=== PROBLEM ===
A faithful copy is required: retype the records from their first line through the line with "Thematic Areas (1208, 36)", and omit the pictures.

=== PROVIDED ENTRIES ===
⟨

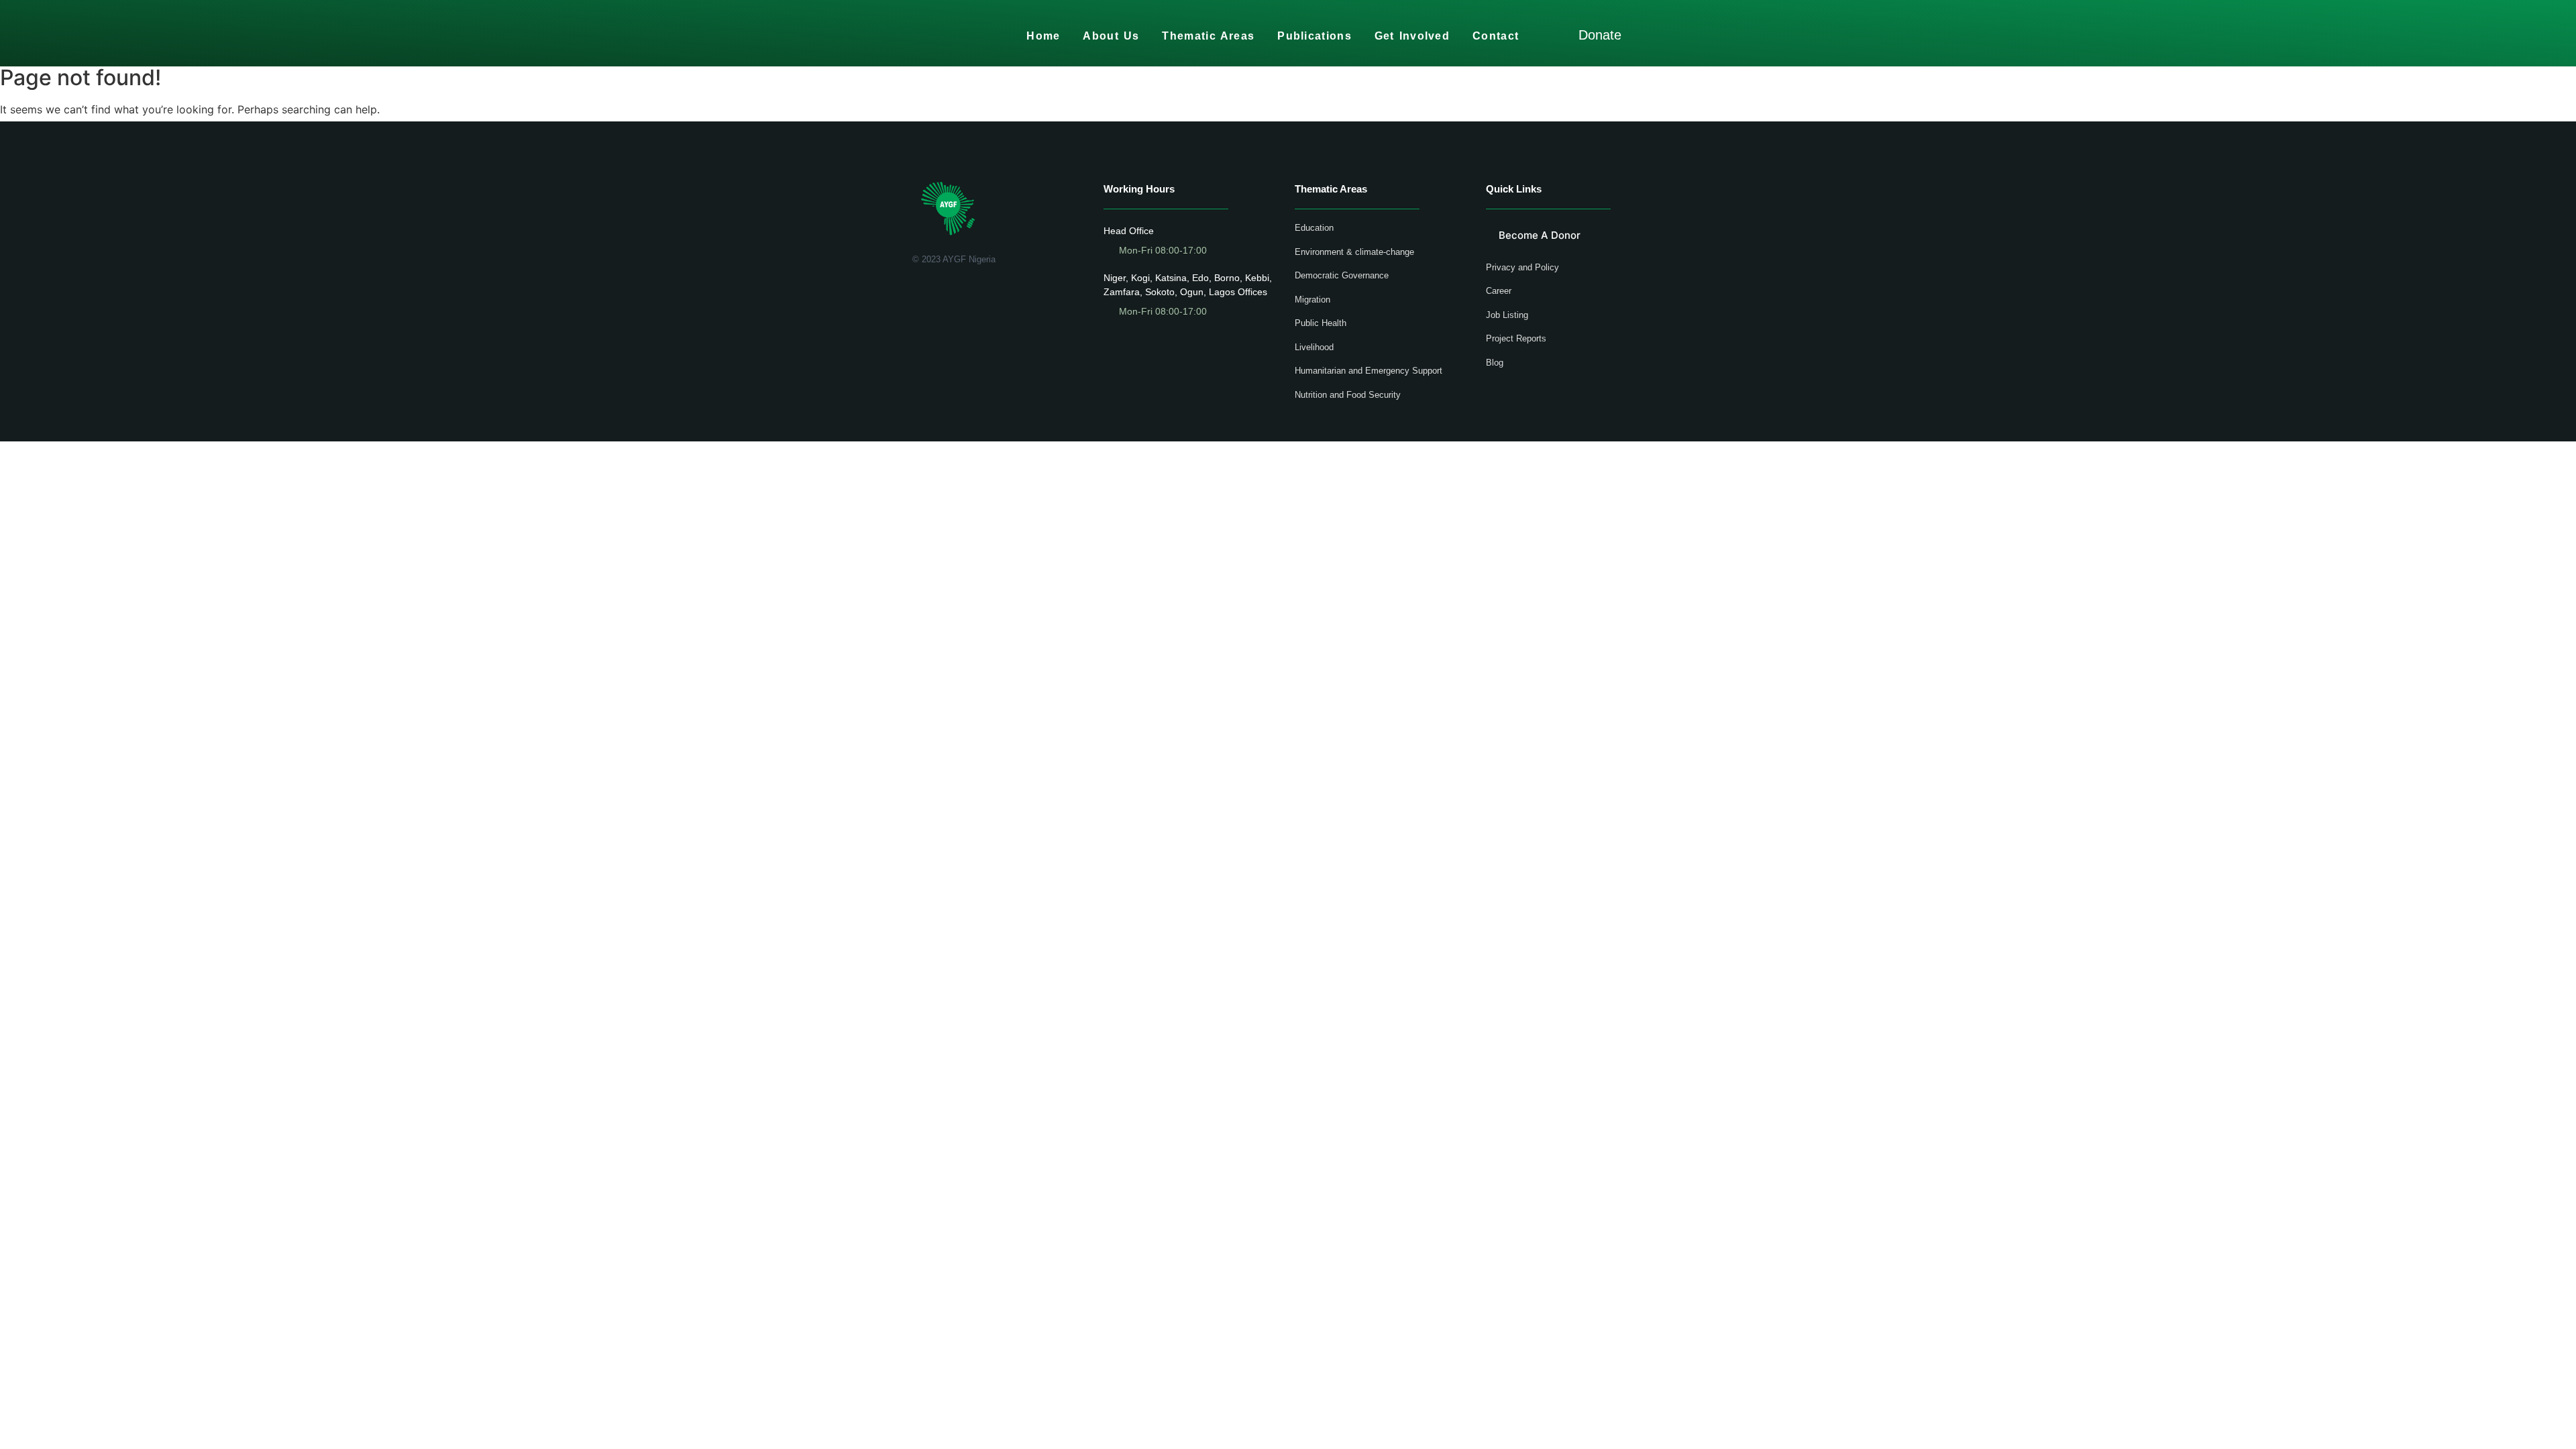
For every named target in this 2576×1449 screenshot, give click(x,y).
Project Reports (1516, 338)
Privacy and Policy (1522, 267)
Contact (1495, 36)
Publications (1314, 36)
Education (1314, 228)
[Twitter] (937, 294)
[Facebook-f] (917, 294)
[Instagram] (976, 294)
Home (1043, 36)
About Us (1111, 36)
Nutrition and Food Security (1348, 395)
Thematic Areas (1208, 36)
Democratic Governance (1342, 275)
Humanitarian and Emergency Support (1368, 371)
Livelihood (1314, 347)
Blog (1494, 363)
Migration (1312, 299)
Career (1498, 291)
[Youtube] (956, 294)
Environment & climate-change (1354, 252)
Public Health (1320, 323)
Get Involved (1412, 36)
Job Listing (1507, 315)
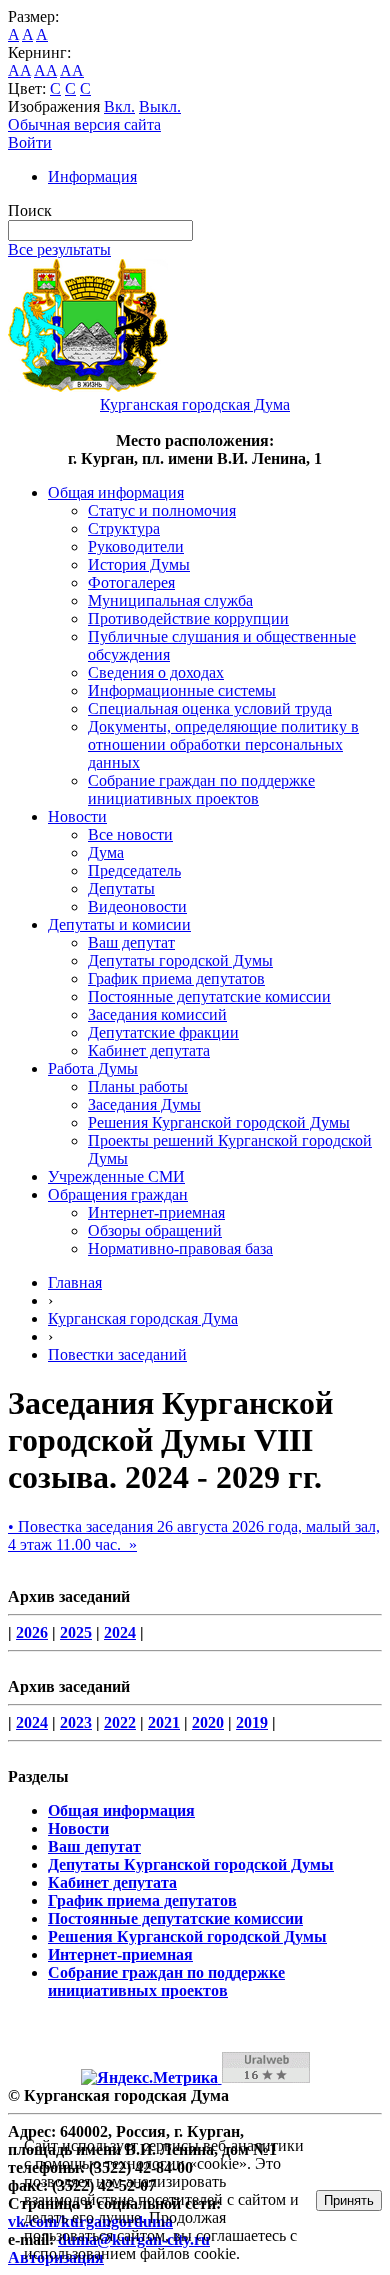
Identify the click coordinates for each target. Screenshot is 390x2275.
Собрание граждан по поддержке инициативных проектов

⟩

=== REPLY TO THE TASK ===
For every named target in this 2576×1449 screenshot, give click(x,y).
Project Reports (1516, 338)
Privacy and Policy (1522, 267)
Contact (1495, 36)
Publications (1314, 36)
Education (1314, 228)
[Twitter] (937, 294)
[Facebook-f] (917, 294)
[Instagram] (976, 294)
Home (1043, 36)
About Us (1111, 36)
Nutrition and Food Security (1348, 395)
Thematic Areas (1208, 36)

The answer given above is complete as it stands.